Stockholder Inquiries
The Companys transfer agent is responsible for stockholder records, issuance of stock certificates and distribution of dividend payments and IRS Form 1099s. The transfer agent also administers plans for dividend reinvestment and direct deposit. Stockholder requests and inquiries concerning these matters are most efficiently answered by corresponding directly with Wachovia Bank, N.A., Attention: Corporate Trust Client Services NC-1153, 1525 West W.T. Harris Blvd. 3C3, Charlotte, NC 28288-1153. Communication may also be made by calling Toll Free (800) 829-8432, Local (704) 590-7375 or Fax (704) 590-7598.
Stockholder Reports
Additional copies of the Companys Annual Report on Form 10-K or Quarterly Reports on Form 10-Q to the Securities and Exchange Commission (SEC) are available without charge upon written request to David V. Singer, Executive Vice President, Chief Financial Officer, Coca-Cola Bottling Co. Consolidated, P.O. Box 31487, Charlotte, NC 28231. These filings are also available on the Companys website as well as on the SECs website at www.sec.gov.

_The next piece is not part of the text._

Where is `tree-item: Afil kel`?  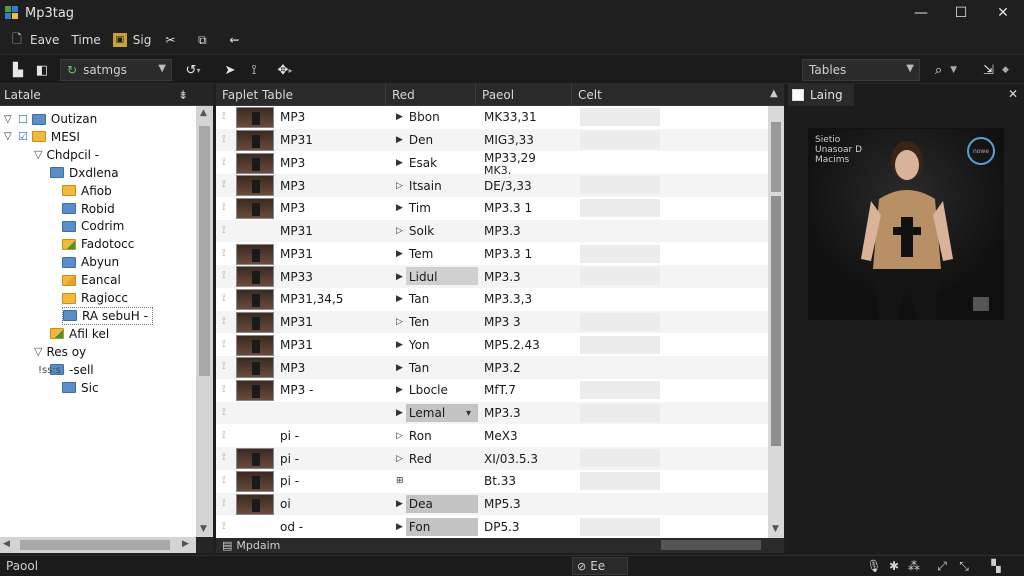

CAUTIONARY INFORMATION REGARDING FORWARD-LOOKING STATEMENTS
This Report to Stockholders, as well as information included in, or incorporated by reference from, future filings by the Company with the Securities and Exchange Commission and information contained in written material, press releases and oral statements issued by or on behalf of the Company, contains, or may contain, forward-looking management comments and other statements that reflect managements current outlook for future periods. These statements include, among others, statements relating to the reduction of debt through management of capital spending and working capital; product innovation of both brands and packages critical to overall volume growth; and an ongoing focus and monitoring of the appropriate balance between net pricing and volume. These statements and expectations are based on the currently available competitive, financial and economic data along with the Companys operating plans, and are subject to future events and uncertainties. Among the events or uncertainties which could adversely affect future periods are: lower than expected selling prices resulting from increased marketplace competition; an inability to meet performance requirements for expected levels of certain marketing funding support payments from The Coca-Cola Company or other beverage companies; changes in how significant customers market or promote our products; reduced advertising and marketing spending by The Coca-Cola Company or other beverage companies; an inability to meet requirements under bottling contracts; the inability of our aluminum can or PET bottle suppliers to meet our sales demand; significant changes from expectations in the cost of raw materials; higher than expected insurance premiums and fuel costs; lower than anticipated returns on pension plan assets; higher than anticipated health care costs; unfavorable interest rate fluctuations; higher than anticipated cash payments for income taxes; unfavorable weather conditions; significant changes in consumer preferences related to carbonated and noncarbonated soft drinks; inability to increase selling prices to offset higher raw material costs; reduced product innovation; significant changes in credit ratings impacting the Companys ability to borrow; terrorist attacks, war or other civil disturbances; and changes in financial markets.